Overblog Suivre ce blog
Editer l'article Administration Créer mon blog

Politique - Article paru le 30 mai 2008 dans l'Humanité

Editorial par Jean-Paul Piérot

Mensonges et reniements

par Jean-Paul Pierot

Nicolas Sarkozy avait insisté un peu trop lourdement, mardi matin au micro de RTL, sur son engagement à vouloir maintenir la durée légale du travail à 35 heures, pour que cela ne cachât pas quelque entourloupe, dont ce gouvernement a le secret. Une fois donc la parole présidentielle avait-elle été commentée, soupesée, mise en opposition, par des observateurs trop naïfs, avec la charge de Patrick Devedjian contre la limitation du temps de travail, que le rideau s’est levé. « Il faut éliminer les 35 heures », avait lancé le hiérarque de l’UMP, dont les propos avaient été « recadrés », ou plus exactement nuancés, par le ministre du Travail, Xavier Bertrand, homme lige du président. Détruire non, assouplir oui, annonçait patelin Xavier Bertrand… Nous avons assisté à un jeu de rôles conçu pour égarer l’opinion, jusqu’à ce que la machination se révèle au grand jour.

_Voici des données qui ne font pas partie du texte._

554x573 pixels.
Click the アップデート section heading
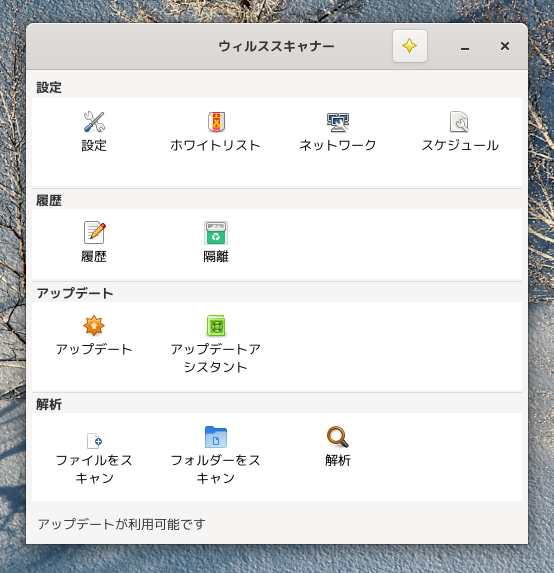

Le gouvernement veut introduire dans le projet de loi sur la représentativité, fruit d’un accord - une fois n’est pas coutume - entre le patronat et les plus grandes organisations syndicales, une clause permettant la multiplication des heures supplémentaires « négociées » au gré à gré au niveau de l’entreprise. Même si la référence aux 35 heures n’est pas formellement abolie, chacun comprendra que dans la réalité c’est la notion même de limitation du temps de travail qui est visée. Et donc, le seul critère qui subsisterait, serait la réglementation européenne fixant la durée maximale à 48 heures…

L’offensive est de taille et l’enjeu considérable. Ce gouvernement voudrait en quelque sorte réduire à néant plus d’un siècle de combats du mouvement ouvrier pour alléger la peine des hommes et des femmes au travail par le biais d’une manoeuvre aussi grossière que cynique, qui constitue bel et bien une provocation contre le mouvement syndical. Le projet a peut-être été concocté par ce nouveau cabinet noir réunissant une partie des ministres et dont le premier d’entre eux est exclu. C’est d’abord un déni du « dialogue social » dont le ministre Xavier Bertrand ne cesse de vanter les vertus. Le gouvernement, en effet, s’était engagé à reprendre dans son projet de loi la teneur de l’accord patronat-syndicats. Il se comporte en parjure en essayant d’instrumentaliser la position commune pour imposer un recul social. Voilà qui donne la mesure du respect de la parole donnée par le pouvoir sarkozyen. Mensonges et reniements, calculs et coups politiques, telle pourrait être la devise de l’équipe qui préside aux malheurs de la France.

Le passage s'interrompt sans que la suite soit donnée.